Excerpt provided —
━━━

SECURITIES AND EXCHANGE COMMISSION

Washington, D.C. 20549

 

FORM 8-K

 

CURRENT REPORT

 

Pursuant to Section 13 or 15(d) of the

Securities Exchange Act of 1934

 

Date of Report (Date of earliest event reported): July 22, 2014

 

LiqTech International, Inc.

(Exact name of registrant as specified in charter)

 

Nevada

 

000-53769

 

20-1431677

(State or other jurisdiction

of incorporation)

 

(Commission File Number)

 

(IRS Employer

Identification No.)

 

Industriparken 22C, 2750 Ballerup,

Denmark

   

(Address of principal executive offices)

 

(Zip Code)

 

+4544986000

(Registrant’s telephone number, including area code)

 

Check the appropriate box below if the Form 8-K filing is intended to simultaneously satisfy the filing obligation of the registrant under any of the following provisions (see General Instruction A.2. below):

 

Written communications pursuant to Rule 425 under the Securities Act (17 CFR 230.425)

Soliciting material pursuant to Rule 14a-12 under the Exchange Act (17 CFR 240.14a-12)

Pre-commencement communications pursuant to Rule 14d-2(b) under the Exchange Act (17 CFR 240.14d-2(b))

Pre-commencement communications pursuant to Rule 13e-4(c) under the Exchange Act (17 CFR 240.13e-4(c))

  

 
 

 

 

Item 1.01

Entry into a Material Definitive Agreement.

 

On July 22, 2014, LiqTech International, Inc., a Nevada corporation (the “Company”), entered into a purchase agreement (the “Purchase Agreement”) with Craig-Hallum Capital Group LLC (the “Underwriter”), pursuant to which the Company agreed to sell, and the Underwriter agreed to purchase for resale to the public (the “Offering”), subject to the terms and conditions expressed therein, 6,956,522 shares of common stock of the Company, par value $0.001 per share (the “Shares” and each, a “Share”) at a price to the public of $1.50 per Share. The Company expects the Offering to close on or about July 28, 2014, subject to the satisfaction of certain closing conditions. The Company has granted the Underwriter a 30-day option to purchase an additional 1,043,478 Shares from the Company to cover over-allotments, if any. The Company also agreed to issue to the Underwriter, for a price of $50, a warrant to purchase a number of shares of the Company’s common stock equal to 5.0% of the aggregate number of shares of the Company’s common stock sold in the Offering. The warrants will have an exercise price equal to 110% of the public offering price of the shares sold in this Offering. The warrants are immediately exercisable and will remain exercisable for five years after the effective date of the Offering.

━━━

Extracted material —
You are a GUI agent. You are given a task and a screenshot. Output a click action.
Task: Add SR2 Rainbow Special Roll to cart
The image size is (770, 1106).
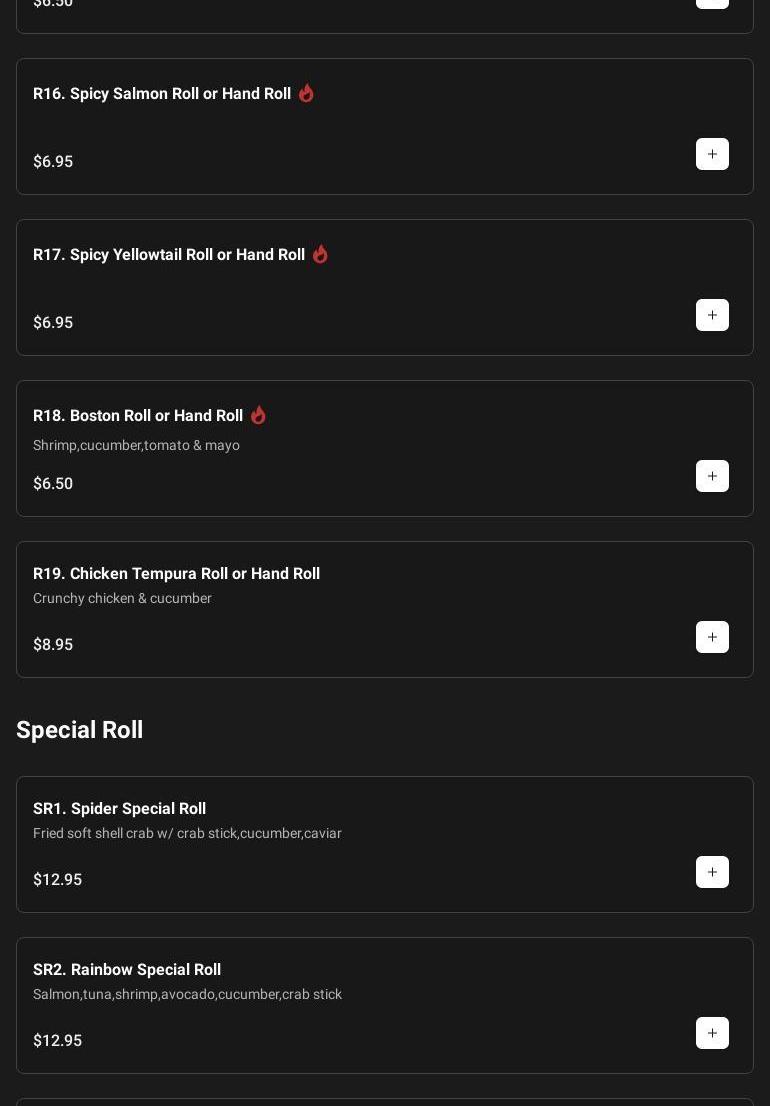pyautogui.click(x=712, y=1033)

━━━

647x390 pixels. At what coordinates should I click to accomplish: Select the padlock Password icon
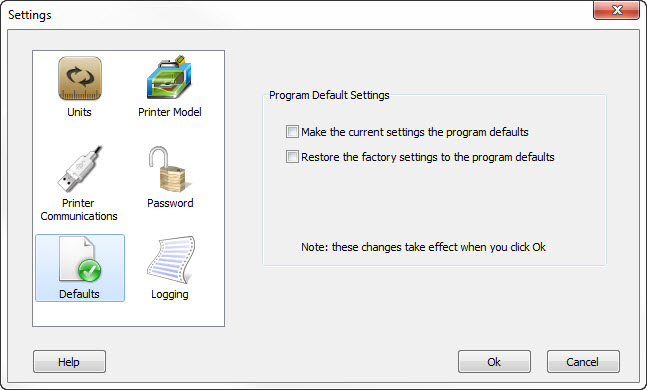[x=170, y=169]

━━━

Exercise instructions —
1) List every rule that the LiqTech Form 8-K names in its checkbox provisions, with its CFR citation.
2) In the LiqTech Form 8-K, what public price per share does the offering set?
3) Carry on writing the LiqTech Form 8-K, starting after its final sentence.
The items have nothing to do with any of this.

Responses per task —
1)
Rule 425 under the Securities Act (17 CFR 230.425)
Rule 14a-12 under the Exchange Act (17 CFR 240.14a-12)
Rule 14d-2(b) under the Exchange Act (17 CFR 240.14d-2(b))
Rule 13e-4(c) under the Exchange Act (17 CFR 240.13e-4(c))

2) $1.50 per Share.

3)
 

The Purchase Agreement provides that the Company will indemnify the Underwriter against certain liabilities, including liabilities under the Securities Act of 1933, as amended, or to reimburse the Underwriter for payments that the Underwriter may be required to make because of such liabilities.

 

The Shares are being offered and sold pursuant to a prospectus supplement dated July 23, 2014 and an accompanying base prospectus dated July 7, 2014, pursuant to the Company’s existing shelf registration statement on Form S-3 (File No. 333-196750) that was declared effective by the Securities and Exchange Commission on July 7, 2014. The opinion of the Company’s counsel regarding the validity of the Shares to be issued by the Company is filed herewith as Exhibit 5.1.

 

The foregoing description of the Purchase Agreement and warrant is not complete and is qualified in its entirety by reference to the full text of the form of Purchase Agreement and form of warrant, copies of which are filed as Exhibit 1.1 and Exhibit 10.1 to this Current Report on Form 8-K, respectively which are incorporated by reference herein.

 

 

Item 7.01.

Regulation FD.

 

On July 23, 2014, the Company issued a press release announcing the pricing of the Offering (the “Press Release”). A copy of the Press Release is attached hereto as Exhibit 99.1, and is incorporated by reference herein.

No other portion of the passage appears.